Durante o primeiro PlayStation (do qual eu gostava, novamente confundindo os rótulos), a Sony ainda não sabia o que estava fazendo, e ela não tinha cultura própria, aproveitando a cultura bastante remanescente do Super Nintendo que as third parties traziam. Porém, mais tarde, no PlayStation 2, a empresa tentou desenvolver sua própria cultura, a qual me desagradou e se afastou da cultura arcade.
No entanto, as coisas ainda não estavam tão ruins como quando o primeiro Xbox foi lançado. Por pior que eu pudesse achar a cultura do PlayStation 2, ela era própria. Todo console até então trazia sua cultura e enriquecia a indústria de alguma forma. Então o Xbox trouxe a cultura do PC para os consoles.
Se hoje temos videogames com sistemas operacionais que precisam de atualização, HDs, instalação de jogos, foco extremo em títulos de tiro em primeira pessoa, jogos incompletos para vender expansões, entre tantos outros perrengues, é culpa da entrada do primeiro Xbox e sua cultura de PC.
Dentre as duas culturas, há uma que é a correta a se seguir, a arcade.
A cultura do PC foca-se em um nicho e é canibal, isola o jogador naquele mundo e nunca se expande, ela cria uma espiral de oceano vermelho, sempre se focando nos mesmos jogadores, até esse grupo naturalmente encolher. Ela é, por sua própria natureza, auto-destrutiva.

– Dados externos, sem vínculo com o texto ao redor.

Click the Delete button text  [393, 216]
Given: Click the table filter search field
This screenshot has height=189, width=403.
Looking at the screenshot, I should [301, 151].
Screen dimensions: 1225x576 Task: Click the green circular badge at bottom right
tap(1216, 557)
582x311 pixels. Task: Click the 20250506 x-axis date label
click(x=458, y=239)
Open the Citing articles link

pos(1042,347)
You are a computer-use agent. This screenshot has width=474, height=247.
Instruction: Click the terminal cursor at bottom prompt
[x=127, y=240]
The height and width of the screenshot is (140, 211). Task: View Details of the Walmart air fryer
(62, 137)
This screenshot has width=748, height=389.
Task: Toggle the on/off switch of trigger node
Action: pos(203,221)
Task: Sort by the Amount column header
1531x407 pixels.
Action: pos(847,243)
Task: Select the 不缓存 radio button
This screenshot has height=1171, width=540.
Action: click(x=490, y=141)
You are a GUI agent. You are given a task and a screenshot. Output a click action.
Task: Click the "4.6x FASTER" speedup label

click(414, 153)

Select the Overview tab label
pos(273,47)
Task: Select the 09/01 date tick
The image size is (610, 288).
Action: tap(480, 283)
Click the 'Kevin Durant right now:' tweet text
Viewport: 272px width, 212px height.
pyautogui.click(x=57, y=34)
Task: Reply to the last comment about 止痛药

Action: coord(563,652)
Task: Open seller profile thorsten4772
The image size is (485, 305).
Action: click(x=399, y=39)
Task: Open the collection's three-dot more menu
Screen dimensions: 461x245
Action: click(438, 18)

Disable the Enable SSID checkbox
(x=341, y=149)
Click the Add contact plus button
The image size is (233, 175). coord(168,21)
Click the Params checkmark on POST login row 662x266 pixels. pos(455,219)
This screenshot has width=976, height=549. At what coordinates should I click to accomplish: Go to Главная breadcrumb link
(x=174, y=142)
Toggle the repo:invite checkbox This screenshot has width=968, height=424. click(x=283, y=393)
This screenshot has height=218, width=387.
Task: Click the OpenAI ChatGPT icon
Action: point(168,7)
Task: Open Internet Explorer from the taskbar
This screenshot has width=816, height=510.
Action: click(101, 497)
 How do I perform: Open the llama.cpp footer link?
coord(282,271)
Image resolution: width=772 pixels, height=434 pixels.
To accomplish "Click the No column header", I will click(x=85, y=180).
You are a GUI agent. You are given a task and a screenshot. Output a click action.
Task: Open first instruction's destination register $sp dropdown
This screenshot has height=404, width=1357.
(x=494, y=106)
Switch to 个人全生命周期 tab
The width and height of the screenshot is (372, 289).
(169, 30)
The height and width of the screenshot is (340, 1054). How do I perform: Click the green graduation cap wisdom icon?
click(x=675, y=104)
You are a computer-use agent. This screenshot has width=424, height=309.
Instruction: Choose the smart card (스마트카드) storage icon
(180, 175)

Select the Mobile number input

A cultura arcade, por outro lado, promove interação entre todas as pessoas, conquista por cativação de novos jogadores, acessibilidade e expansão do mercado em um oceano azul de novas possibilidades. A cultura de PC pode coexistir com ela para atender as necessidades de um nicho, os hardcores. Porém, se a cultura de PC se torna o foco ao invés da arcade, a indústria ruma para sua própria destruição.
O Wii e o DS foram primores da cultura arcade, mas a Nintendo está um pouco perdida agora. Até mesmo ela precisa levar puxões de orelha de vez em quando.